Подняты подъемные мосты у проездных башен, накрепко заперты ворота, опущены грузные запускные решетки и завешены деревянными щитами боевые окна – проемы между зубцами на стенах. Кремль отгородился от всего мира, чтобы никто не мог помешать его заповедному покою. Но всегда наготове укрытые в башнях медные затинные пищали с горками ядер возле них, и терпеливо ждет своего часа установленная на широком раскате могучая пушка «Свиток».

С дозорной вышки на Часовой башне молодой сторожевой стрелец Афонька Муромцев осовело вглядывается в смутные очертания строений внутри кремля, угадывая рядом с куполом ветхой Архангельской церкви тесное скопище кровель воеводского двора, окруженного тыном. Полное спокойствие там.

Афонька переводит взгляд на невидимую Дмитриевскую башню, пытается разглядеть идущую от нее через весь кремль в подгорье к Ивановским воротам Большую мостовую улицу, но все его старания напрасны. Стрельца одолевает дремота, глаза слипаются. Но спать нельзя – надо дожидаться смены, а Афонька хочет показать свое радение.

Он расстегивает кафтан, почесывает потную грудь и томительно размышляет, чем еще занять себя и тем убить время. Потом вяло переходит мимо вестового колокола на другую сторону и долго прислушивается к тишине, внимая слабому журчанию речушки Почайны, бегущей в овраге неподалеку от стен. Больше нет никаких звуков, а на Волге, в которую втекает Почайна, – тишь глубокая, бескрайняя, нерушимая, сколь ни вслушивайся. Афонька переминается с ноги на ногу, гонит дремоту скрипом настила. Пустая затея – сон валит неодолимо.

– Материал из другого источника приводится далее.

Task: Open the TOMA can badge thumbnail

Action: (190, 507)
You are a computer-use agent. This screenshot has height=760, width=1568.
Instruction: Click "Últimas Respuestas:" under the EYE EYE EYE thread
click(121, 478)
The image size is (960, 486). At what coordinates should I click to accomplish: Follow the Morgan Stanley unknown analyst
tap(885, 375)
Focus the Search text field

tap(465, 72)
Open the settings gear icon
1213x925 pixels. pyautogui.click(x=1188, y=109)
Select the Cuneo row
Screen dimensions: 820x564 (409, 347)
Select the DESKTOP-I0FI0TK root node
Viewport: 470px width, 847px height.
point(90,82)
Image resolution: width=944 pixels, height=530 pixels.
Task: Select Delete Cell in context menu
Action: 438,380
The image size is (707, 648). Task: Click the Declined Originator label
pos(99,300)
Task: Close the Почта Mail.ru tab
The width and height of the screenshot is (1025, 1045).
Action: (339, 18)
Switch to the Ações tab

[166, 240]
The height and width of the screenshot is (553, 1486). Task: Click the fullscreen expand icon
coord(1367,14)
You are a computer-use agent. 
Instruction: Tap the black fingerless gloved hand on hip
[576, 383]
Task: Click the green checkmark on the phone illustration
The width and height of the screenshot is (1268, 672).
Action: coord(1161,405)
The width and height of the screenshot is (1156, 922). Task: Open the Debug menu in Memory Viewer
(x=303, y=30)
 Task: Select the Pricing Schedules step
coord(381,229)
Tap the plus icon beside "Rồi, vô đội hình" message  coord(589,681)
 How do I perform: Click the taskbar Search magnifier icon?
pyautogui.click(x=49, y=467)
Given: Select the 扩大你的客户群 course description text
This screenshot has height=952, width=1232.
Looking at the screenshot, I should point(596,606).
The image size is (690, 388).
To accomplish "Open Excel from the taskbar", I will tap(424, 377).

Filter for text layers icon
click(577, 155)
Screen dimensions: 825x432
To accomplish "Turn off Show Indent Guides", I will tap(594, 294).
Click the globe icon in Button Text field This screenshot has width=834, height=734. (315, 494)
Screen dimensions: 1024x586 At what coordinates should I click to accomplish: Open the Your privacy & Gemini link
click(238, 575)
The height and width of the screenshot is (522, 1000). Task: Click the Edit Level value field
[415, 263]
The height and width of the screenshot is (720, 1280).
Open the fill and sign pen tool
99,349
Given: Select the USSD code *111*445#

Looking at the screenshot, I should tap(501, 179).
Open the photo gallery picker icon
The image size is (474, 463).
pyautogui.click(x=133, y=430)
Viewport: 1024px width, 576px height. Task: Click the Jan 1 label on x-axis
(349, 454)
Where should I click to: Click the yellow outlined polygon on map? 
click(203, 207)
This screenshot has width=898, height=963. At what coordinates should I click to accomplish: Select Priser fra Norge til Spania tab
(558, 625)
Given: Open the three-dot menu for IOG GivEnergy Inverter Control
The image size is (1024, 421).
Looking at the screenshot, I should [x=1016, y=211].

Тогда Афонька оборачивается к ближней Северной башне и, напружась, кричит тягучим позевистым голосом:

– Сла-авен Нижний Нове Го-о-ород!

Но ему никто не отвечает. Он снова кричит, уже требовательно и сердито, догадываясь, что его беспечный сосед вздремнул.

– Славен город Вологда! – с большим запозданием доносится до Афоньки со стены из-за тесовой кровли ходовой площадки – гульбища глуховатый досадливый отклик.

И вот уже затевается неспешная перекличка от Северной башни к Тайницкой, от Тайницкой к Коромысловой, от Коомысловой к Никольской и по всей крепостной стене, по всему каменному кольцу.

– Славен город Володимир!

– Славен город Кострома!

– Славен город Рязань!..

Величают и Псков, и Коломну, и Вятку, но стольную Москву никто не поминает. В чужих руках Москва, поругана, обесчещена, и не размыкаются уста, чтобы по обычаю воздать ей хвалу. Лучше молчанием обойти, не бередить душу. Тем паче о злодейском убийстве Ляпунова уже наслышаны, и вовсе пропала надежда на скорое вызволение столицы, Нечего славить то, о чем скорбеть надлежит.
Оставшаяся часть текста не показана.